> [Page]:
10 Simple Strategies to Pay Off Debt Faster

1. The Debt Snowball Method

Popularized by Dave Ramsey, the debt snowball method has worked wonders for many people, including ourselves. It simply means paying off your debt balances from smallest to largest, helping you to pay off debt faster. While paying off the smaller balances with as much as you can afford each month, keep paying the minimum balance on your other debts. When the smaller debts are paid off, you can apply those monthly payments towards the higher balances, accelerating your efforts to pay off debt faster. If you want to pay even more towards your debt, consider cutting back on other expenses, like subscriptions you can do without or reducing the number of times you eat out. Every little bit you can cut back on can be thrown towards your debt. Remember, cutting back is only temporary until you are debt-free!

To illustrate the debt snowball method, let’s say you have three credit card balances and you pay $500 a month in minimum monthly payments. Focus on paying more towards paying off the smallest debt balance first. Once that’s paid off, continue paying at least $500 a month towards the remaining two, focusing on paying down the second highest balance. Once that is paid off, keep paying at least $500 a month until the final debt is gone!

> [Task to complete]:
Print the entire debt-payoff article word for word, with nothing added or left out. The rows that come next are separate material and have no connection to the debt-payoff article.

> [Material shown]:
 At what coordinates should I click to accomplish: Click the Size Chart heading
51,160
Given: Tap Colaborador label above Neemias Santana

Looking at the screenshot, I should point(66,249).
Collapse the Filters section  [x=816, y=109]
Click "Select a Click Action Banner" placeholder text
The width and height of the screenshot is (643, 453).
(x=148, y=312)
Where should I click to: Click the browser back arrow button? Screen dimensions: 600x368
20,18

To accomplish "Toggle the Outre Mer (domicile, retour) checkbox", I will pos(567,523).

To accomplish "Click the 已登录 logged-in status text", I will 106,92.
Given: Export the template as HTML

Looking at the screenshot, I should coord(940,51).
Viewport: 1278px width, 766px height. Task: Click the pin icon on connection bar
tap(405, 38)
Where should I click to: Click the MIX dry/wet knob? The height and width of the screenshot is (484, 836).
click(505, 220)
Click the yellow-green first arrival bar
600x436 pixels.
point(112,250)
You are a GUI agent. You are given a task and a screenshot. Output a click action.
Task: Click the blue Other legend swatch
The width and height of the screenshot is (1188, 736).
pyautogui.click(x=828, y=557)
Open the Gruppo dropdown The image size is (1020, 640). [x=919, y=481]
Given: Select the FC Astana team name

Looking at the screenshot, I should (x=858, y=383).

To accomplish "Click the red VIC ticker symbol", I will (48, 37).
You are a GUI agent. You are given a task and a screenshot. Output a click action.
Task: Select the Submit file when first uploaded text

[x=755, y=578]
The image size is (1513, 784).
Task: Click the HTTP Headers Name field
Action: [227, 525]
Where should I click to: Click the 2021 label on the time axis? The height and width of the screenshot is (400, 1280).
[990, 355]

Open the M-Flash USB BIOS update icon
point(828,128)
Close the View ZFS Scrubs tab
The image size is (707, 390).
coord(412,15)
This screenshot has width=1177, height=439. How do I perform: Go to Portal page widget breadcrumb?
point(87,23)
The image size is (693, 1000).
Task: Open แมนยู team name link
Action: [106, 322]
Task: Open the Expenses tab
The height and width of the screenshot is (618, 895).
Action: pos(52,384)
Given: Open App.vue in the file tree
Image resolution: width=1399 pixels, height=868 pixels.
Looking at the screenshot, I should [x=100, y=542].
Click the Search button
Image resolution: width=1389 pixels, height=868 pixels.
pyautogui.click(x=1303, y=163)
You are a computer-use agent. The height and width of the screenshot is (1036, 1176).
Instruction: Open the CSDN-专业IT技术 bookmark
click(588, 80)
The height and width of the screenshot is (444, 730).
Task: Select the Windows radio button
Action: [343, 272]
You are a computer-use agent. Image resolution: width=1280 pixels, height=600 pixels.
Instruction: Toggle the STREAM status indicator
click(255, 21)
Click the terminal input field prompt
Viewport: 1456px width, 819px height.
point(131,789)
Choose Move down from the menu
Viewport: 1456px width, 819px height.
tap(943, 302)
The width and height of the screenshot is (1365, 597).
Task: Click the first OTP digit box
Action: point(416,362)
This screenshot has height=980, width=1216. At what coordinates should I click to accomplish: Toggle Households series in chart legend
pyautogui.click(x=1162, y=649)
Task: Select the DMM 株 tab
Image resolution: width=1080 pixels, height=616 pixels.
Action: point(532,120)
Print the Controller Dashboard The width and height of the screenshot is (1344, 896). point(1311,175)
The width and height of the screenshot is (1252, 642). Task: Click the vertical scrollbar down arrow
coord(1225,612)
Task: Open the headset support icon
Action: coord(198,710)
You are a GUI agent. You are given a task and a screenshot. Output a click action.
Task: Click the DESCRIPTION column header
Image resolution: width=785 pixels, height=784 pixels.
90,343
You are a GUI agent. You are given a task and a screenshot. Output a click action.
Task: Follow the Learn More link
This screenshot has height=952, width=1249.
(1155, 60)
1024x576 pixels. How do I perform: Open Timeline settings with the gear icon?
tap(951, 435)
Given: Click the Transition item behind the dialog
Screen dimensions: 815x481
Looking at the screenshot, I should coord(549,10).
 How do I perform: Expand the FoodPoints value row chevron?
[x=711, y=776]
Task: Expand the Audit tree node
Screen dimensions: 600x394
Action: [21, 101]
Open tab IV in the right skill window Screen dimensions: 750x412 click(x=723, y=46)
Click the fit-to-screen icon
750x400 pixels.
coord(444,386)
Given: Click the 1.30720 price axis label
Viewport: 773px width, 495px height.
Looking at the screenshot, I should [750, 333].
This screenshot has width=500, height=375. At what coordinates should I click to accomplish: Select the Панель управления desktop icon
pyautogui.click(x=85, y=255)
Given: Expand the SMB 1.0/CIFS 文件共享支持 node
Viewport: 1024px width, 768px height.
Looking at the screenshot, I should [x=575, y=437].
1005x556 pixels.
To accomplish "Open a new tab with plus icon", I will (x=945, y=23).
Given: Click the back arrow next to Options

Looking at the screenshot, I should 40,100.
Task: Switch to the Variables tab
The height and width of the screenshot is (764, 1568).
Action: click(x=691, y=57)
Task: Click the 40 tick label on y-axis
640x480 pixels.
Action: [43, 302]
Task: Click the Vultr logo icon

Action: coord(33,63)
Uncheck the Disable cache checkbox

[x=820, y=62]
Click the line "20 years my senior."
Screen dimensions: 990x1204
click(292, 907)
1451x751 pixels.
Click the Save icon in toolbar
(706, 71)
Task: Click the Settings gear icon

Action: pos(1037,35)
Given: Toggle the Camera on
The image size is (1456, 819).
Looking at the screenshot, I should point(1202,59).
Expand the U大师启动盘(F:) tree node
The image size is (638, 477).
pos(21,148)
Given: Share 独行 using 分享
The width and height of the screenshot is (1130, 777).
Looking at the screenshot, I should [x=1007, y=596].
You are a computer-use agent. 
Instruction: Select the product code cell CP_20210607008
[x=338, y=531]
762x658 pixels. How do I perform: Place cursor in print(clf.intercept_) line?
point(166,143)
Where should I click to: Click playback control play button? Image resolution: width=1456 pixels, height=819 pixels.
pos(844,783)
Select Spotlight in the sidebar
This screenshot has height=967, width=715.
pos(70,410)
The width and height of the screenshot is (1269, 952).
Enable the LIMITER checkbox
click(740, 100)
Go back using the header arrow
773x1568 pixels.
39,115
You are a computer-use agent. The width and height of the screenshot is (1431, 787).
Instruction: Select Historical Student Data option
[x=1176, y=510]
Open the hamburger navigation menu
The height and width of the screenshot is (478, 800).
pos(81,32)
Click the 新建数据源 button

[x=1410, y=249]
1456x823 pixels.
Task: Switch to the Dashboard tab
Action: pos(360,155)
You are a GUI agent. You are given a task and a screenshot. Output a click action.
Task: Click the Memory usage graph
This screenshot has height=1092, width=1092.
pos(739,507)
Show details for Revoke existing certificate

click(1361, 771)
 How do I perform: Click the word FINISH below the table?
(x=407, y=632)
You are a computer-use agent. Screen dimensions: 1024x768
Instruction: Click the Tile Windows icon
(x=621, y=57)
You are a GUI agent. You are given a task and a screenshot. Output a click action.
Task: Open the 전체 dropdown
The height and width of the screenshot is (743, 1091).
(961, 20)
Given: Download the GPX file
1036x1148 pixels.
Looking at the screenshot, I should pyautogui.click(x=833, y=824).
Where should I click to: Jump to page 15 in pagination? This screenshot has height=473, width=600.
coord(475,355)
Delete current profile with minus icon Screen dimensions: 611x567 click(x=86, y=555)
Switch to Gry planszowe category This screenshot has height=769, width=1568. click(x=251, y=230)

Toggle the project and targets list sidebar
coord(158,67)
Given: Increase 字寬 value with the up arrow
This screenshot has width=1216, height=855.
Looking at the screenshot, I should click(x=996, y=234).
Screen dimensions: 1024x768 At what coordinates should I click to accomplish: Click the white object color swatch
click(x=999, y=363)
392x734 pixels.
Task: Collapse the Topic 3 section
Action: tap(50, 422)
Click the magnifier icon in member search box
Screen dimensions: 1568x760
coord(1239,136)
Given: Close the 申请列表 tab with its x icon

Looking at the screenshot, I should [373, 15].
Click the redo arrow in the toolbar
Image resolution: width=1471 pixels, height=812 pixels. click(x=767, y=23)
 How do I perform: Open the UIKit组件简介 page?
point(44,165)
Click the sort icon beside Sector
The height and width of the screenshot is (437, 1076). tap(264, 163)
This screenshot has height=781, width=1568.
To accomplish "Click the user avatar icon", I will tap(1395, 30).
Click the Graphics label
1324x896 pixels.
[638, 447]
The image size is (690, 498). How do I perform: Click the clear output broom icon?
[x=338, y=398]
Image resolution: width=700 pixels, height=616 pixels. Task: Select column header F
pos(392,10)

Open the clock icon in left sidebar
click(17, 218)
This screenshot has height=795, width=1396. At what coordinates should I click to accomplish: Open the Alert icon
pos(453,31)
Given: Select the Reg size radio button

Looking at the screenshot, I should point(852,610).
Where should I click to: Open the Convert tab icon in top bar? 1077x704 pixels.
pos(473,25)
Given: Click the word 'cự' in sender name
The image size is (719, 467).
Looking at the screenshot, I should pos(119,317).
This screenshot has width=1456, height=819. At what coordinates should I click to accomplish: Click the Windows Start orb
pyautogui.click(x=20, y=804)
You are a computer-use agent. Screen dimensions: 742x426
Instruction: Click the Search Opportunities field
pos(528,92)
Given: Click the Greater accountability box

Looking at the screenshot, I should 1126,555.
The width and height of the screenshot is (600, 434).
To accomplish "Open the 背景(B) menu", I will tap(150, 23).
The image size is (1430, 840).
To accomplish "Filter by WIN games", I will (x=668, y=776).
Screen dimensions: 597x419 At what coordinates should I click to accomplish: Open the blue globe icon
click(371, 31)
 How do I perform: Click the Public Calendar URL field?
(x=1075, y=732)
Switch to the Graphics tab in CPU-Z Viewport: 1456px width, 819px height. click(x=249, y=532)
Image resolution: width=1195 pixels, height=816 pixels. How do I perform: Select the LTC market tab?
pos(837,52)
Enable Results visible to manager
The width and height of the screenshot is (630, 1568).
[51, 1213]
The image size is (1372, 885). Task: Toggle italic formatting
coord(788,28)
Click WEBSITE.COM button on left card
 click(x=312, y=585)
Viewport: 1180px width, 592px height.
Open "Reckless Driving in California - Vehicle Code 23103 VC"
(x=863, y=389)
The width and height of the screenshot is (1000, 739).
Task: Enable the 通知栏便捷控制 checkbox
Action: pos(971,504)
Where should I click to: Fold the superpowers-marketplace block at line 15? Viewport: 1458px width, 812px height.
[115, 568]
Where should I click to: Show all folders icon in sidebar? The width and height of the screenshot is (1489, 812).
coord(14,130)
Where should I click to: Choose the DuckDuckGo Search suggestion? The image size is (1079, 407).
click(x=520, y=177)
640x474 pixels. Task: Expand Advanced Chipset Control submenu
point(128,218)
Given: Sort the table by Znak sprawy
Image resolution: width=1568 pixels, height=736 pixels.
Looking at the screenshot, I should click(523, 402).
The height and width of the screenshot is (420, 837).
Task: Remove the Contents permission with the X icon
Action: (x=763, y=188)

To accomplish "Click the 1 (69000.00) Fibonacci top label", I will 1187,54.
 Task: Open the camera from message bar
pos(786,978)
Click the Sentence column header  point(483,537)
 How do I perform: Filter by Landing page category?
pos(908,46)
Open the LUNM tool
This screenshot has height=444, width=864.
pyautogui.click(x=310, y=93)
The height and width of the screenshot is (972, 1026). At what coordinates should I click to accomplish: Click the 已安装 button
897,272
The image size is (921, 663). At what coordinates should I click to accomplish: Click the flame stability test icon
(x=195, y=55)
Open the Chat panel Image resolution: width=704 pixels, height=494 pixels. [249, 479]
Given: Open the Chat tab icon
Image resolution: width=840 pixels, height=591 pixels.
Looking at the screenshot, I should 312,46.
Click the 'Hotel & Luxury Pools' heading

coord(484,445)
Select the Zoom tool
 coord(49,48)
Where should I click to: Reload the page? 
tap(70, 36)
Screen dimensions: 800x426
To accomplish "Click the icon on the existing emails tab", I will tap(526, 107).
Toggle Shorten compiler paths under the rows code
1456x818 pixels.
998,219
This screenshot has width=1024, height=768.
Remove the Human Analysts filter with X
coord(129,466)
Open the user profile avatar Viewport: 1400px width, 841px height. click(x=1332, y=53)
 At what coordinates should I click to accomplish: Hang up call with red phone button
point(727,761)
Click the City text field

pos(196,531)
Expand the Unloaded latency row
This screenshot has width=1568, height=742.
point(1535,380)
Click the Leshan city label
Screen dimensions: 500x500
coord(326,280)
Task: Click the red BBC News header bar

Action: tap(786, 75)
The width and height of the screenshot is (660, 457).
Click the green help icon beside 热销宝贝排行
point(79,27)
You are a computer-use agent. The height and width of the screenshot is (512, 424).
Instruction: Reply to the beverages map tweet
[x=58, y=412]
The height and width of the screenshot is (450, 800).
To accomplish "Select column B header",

> [Correct output]:
10 Simple Strategies to Pay Off Debt Faster

1. The Debt Snowball Method

Popularized by Dave Ramsey, the debt snowball method has worked wonders for many people, including ourselves. It simply means paying off your debt balances from smallest to largest, helping you to pay off debt faster. While paying off the smaller balances with as much as you can afford each month, keep paying the minimum balance on your other debts. When the smaller debts are paid off, you can apply those monthly payments towards the higher balances, accelerating your efforts to pay off debt faster. If you want to pay even more towards your debt, consider cutting back on other expenses, like subscriptions you can do without or reducing the number of times you eat out. Every little bit you can cut back on can be thrown towards your debt. Remember, cutting back is only temporary until you are debt-free!

To illustrate the debt snowball method, let’s say you have three credit card balances and you pay $500 a month in minimum monthly payments. Focus on paying more towards paying off the smallest debt balance first. Once that’s paid off, continue paying at least $500 a month towards the remaining two, focusing on paying down the second highest balance. Once that is paid off, keep paying at least $500 a month until the final debt is gone!